* **Input material**
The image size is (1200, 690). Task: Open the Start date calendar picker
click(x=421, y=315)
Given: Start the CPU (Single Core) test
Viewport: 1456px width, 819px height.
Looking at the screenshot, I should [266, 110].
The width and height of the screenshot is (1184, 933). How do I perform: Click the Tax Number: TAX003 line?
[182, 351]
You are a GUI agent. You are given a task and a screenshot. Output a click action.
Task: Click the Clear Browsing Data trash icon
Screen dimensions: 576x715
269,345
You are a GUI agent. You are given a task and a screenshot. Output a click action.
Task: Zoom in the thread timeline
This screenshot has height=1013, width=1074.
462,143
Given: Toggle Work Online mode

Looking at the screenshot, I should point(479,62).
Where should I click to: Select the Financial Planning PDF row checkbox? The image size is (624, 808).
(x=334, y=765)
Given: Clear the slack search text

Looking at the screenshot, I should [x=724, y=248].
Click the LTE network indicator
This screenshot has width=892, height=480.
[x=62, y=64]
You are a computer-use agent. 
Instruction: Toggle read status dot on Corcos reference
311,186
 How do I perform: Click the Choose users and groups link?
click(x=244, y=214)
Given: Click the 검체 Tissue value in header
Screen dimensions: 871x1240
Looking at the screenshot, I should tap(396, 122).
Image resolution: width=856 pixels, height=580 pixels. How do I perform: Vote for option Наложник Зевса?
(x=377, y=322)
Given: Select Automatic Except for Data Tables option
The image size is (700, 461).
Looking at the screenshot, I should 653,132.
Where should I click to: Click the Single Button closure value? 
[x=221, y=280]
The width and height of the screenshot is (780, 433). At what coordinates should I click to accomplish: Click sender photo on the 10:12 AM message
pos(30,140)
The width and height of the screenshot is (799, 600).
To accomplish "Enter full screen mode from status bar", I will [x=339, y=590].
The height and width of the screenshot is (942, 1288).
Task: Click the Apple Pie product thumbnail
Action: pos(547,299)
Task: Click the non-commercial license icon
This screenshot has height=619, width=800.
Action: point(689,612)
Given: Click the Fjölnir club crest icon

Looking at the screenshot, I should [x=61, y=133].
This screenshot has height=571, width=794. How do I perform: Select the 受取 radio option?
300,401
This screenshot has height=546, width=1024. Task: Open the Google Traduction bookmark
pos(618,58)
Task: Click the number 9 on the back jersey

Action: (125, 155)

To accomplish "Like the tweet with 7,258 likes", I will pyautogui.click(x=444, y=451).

* **Challenge**
State how many lines of the material contain the string "value", matching case exactly, and reply with only that number.

* **Task output**
2